Question

If 30.0 mL of Ca(OH)2 with an unknown concentration is neutralized by 40.0 mL of 0.175 M HCl, what is the concentration of the Ca(OH)2 solution? Show all of the work needed to solve this problem. (2 points) Ca(OH)2 + 2HCl yields 2H2 O + CaCl2

Answer 1

Answer:

Concentration of Ca(OH)₂:

0.117 M.

Explanation:

How many moles of HCl is consumed?

Note the unit of concentration: moles per liter solution.

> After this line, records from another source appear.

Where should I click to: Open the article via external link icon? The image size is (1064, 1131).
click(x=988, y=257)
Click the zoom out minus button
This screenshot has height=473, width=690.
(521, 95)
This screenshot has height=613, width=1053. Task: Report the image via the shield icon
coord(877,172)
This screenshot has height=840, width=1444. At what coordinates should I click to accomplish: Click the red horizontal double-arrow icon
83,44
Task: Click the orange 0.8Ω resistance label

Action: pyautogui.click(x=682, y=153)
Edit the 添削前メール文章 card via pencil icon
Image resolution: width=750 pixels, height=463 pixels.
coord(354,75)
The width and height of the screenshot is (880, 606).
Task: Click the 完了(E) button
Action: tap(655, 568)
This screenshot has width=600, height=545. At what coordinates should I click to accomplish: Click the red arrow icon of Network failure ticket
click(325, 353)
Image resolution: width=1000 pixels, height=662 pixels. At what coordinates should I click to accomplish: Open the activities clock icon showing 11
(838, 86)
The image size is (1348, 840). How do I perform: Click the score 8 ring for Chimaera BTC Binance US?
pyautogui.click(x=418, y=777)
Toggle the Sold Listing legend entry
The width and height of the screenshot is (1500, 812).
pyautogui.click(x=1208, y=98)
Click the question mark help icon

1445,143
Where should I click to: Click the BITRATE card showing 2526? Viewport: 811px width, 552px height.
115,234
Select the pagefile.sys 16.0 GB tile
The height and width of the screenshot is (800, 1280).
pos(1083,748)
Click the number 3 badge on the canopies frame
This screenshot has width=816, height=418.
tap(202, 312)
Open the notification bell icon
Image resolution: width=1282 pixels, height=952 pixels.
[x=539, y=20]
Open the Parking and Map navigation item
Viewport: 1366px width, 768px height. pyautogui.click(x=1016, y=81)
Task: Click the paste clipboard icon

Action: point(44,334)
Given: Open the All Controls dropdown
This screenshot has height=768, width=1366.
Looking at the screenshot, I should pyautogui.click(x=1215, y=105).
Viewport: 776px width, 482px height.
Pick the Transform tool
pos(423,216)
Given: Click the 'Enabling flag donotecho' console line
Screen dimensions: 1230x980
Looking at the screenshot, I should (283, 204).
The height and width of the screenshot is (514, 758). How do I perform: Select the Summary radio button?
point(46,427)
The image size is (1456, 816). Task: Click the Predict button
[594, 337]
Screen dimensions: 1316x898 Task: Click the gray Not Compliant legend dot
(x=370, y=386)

$c(\text{HCl}) = 0.175\;\text{M} = 0.175\;\text{mol}\cdot\textbf{L}^{-1}$.

Convert milliliters to liters.

$V(\text{HCl})=40.0\;\text{mL} = 0.0400\;\text{L}$.

$n(\text{HCl}) = c(\text{HCl})\cdot V(\text{HCl})= 0.175\;\text{mol}\cdot\text{L}^{-1} \times 0.0400\;\text{L}= 7.00\times 10^{-3}\;\text{mol}$.

How many moles of NaOH in the solution?

Refer to the equation. The coefficient in front of Ca(OH)₂ is 1. The coefficient in front of HCl is 2. In other words, it takes two moles of HCl to neutralize one mole of Ca(OH)₂. That $7.00\times 10^{-3}\;\text{mol}$ of HCl will neutralize only half that much Ca(OH)₂.

$\displaystyle n(\text{Ca}(\text{OH})_2)=\frac{1}{2}\;n(\text{HCl}) = 3.50\times 10^{-3}\;\text{mol}$.

What's the concentration of the Ca(OH)₂ solution?

Concentration is the number of moles of solute per unit volume.

$\displaystyle c(\text{Ca}(\text{OH})_2) = \frac{n(\text{Ca}(\text{OH})_2)}{V(\text{Ca}(\text{OH})_2)} = \frac{3.50\times 10^{-3}\;\text{mol}}{0.0300\;\text{L}}=0.117\;\text{mol}\cdot\text{L}^{-1}$.